Between work and play, mobile and online, we spend a lot of time on the internet.
And while we may spend more time surfing the boob tube than we do surfing the internet on our computers for entertainment, a new study shows that if you were to combine our various forms of online usage in an average day, we’re online more than twice as much as we watch television.
Read on for more details from the Temkin Group’s “Media Use Benchmark, 2013”:
We’re going online more: The Temkin Group’s study of 10,000 U.S. consumers shows that 98 percent use the internet at home, and 60 percent are online for at least three hours every night. But the device you surf on varies by your economic status. Thirty-nine percent of consumers with an income below $25,000 use cellphones to get online, compared with 60 percent of those who make above $70,000. Regardless of device, as the graphic shows, we go online for a variety of reasons, including work, entertainment, app usage, and reading both books and news.

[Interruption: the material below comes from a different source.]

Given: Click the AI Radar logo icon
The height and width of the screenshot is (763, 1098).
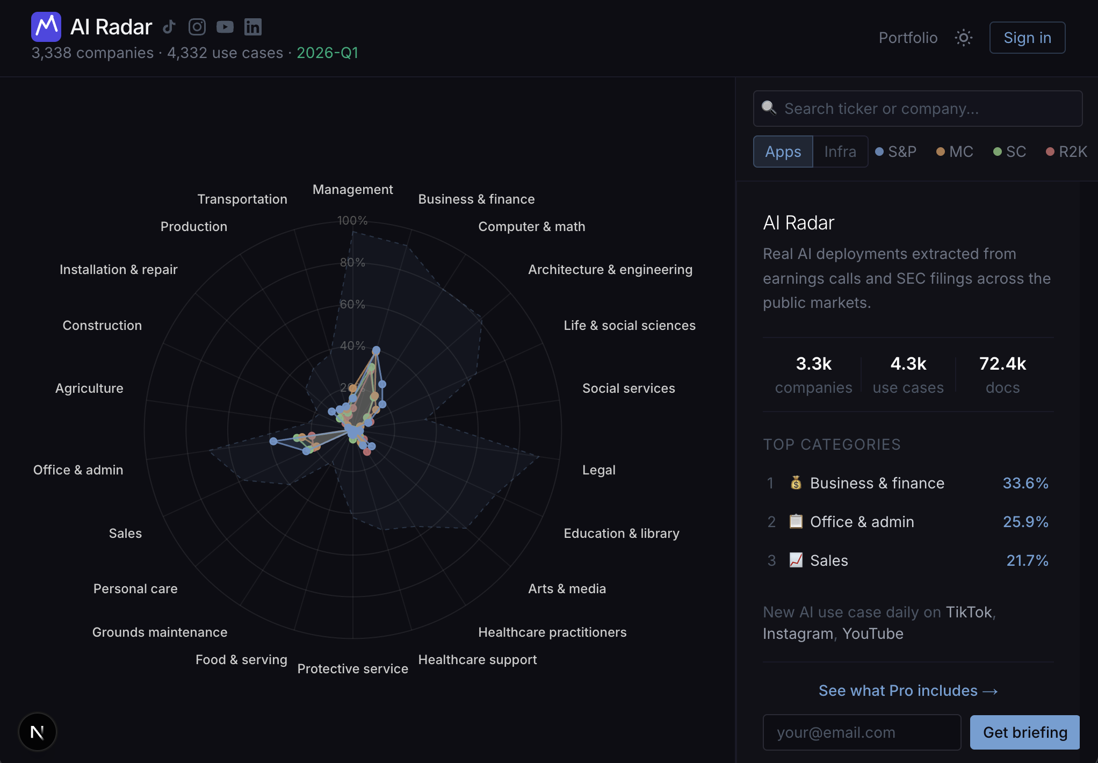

Age, demographics are factors: The younger you are, the less likely you are to watch TV (just 3.6 hours per day) and the more likely you are to read a book on a Kindle or an iPad (though you’re still more likely to pick up a book in print). Income, education, and ethnicity play a role too: People with higher incomes tend to watch less television, Asians are twice as likely to read e-books compared with Caucasians, and educational levels play a role in how much television you watch.
The full study is available for $195 on the Temkin Group’s website.